Nice, she thought, that he’d led her back on topic. She affected an airy laugh. “No, not Tyson. Just visiting friends on my way to Yellowstone.” She hurried on so that he wouldn’t ask about the friends. “Any idea where I can find Tyson? He’s the friend of a friend.” Which was sort of true, given that he and Pal and served together.
The wrench banged against the counter again. “Try the Mint. Back to the scene of the crime, you might say.”
“The scene of the crime,” Lola murmured as she left the store. “That would be my specialty.” She was back on the chase, slipping into the old well-oiled moves, shedding the confusion of the previous day with Dave. It felt familiar. It felt good.
TWENTY-ONE
It was either gutsy or truly stupid on Tyson’s part, returning to the bar where he’d gotten into so much trouble, Lola thought. She leaned toward the latter.
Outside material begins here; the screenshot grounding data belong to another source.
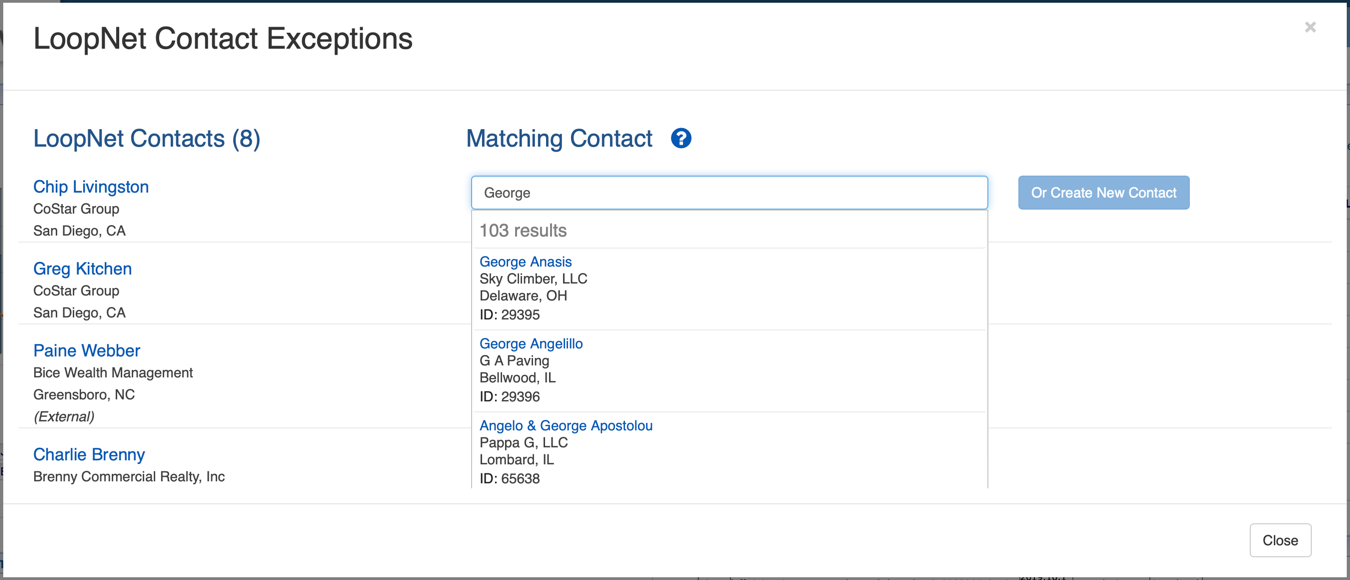The height and width of the screenshot is (580, 1350).
Task: Dismiss the dialog with the top-right X
Action: click(x=1310, y=27)
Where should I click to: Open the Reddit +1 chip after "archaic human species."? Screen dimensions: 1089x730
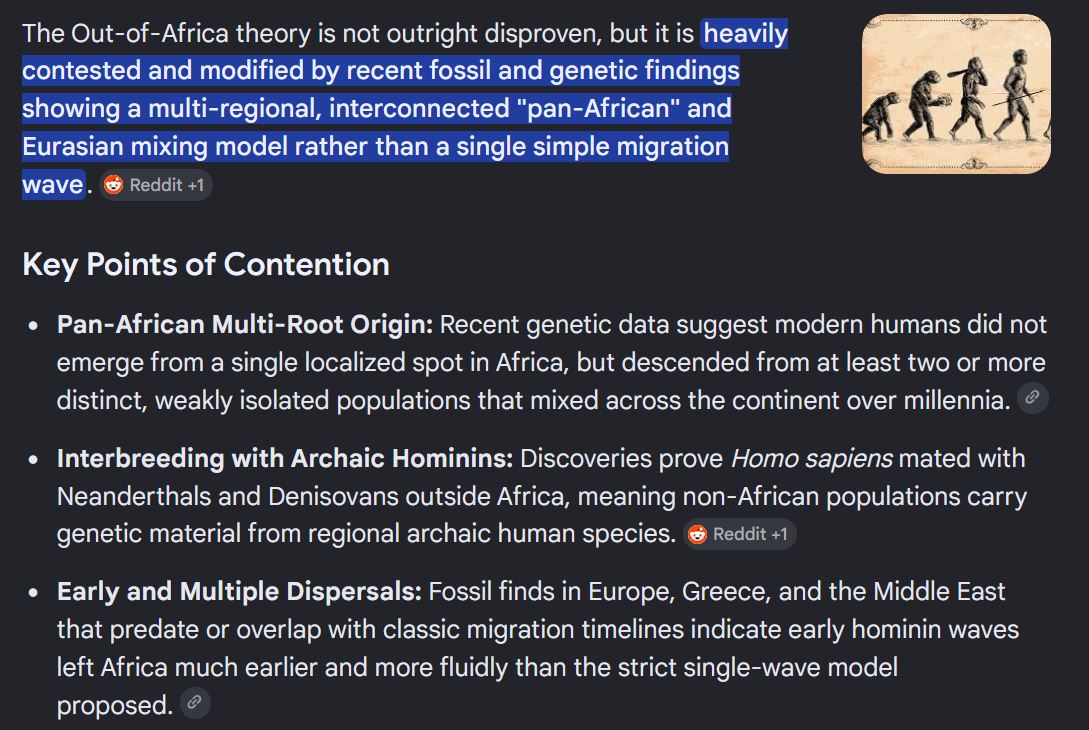tap(739, 534)
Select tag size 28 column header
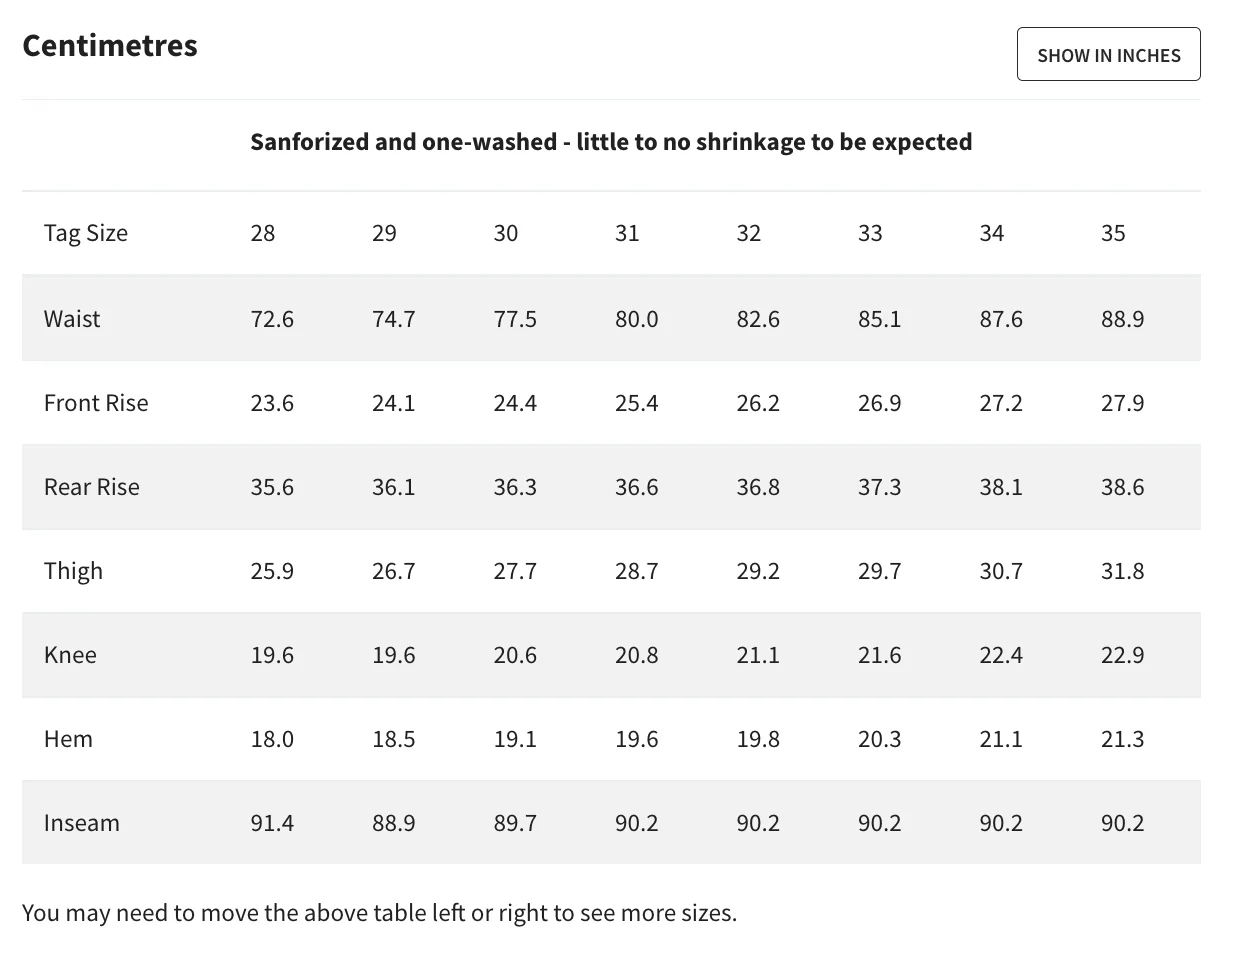The width and height of the screenshot is (1252, 968). coord(263,233)
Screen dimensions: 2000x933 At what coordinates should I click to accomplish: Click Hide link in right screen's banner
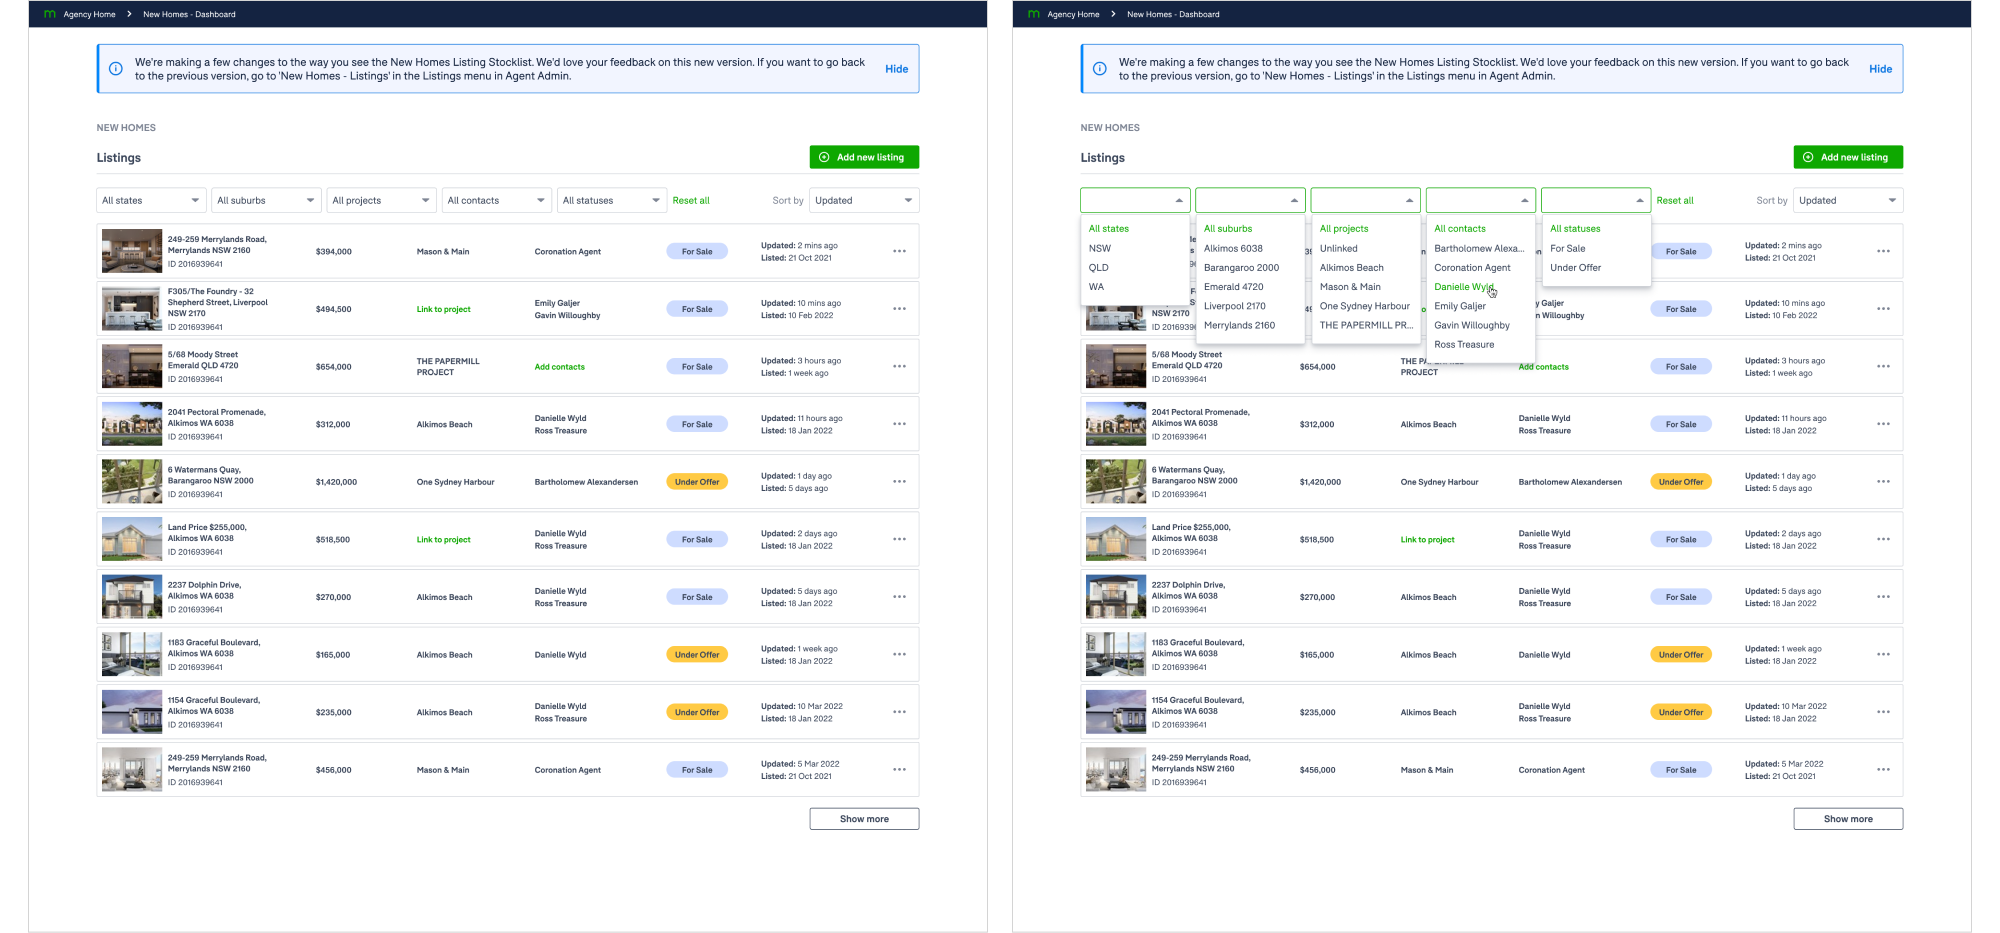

But The Mint presented problems of its own. It was one thing to bring Margaret along on interviews in a store, or at someone’s house, or even on a picnic where she’d ended up in near flagrante delicto as her daughter—please God—had lain sleeping. But a bar. That was another matter, despite the fact that Lola had seen her fair share of toddlers in Montana’s homespun bars, the kids’ lips and cheeks stained scarlet from a steady succession of maraschino cherries as their parents got shitfaced beside them.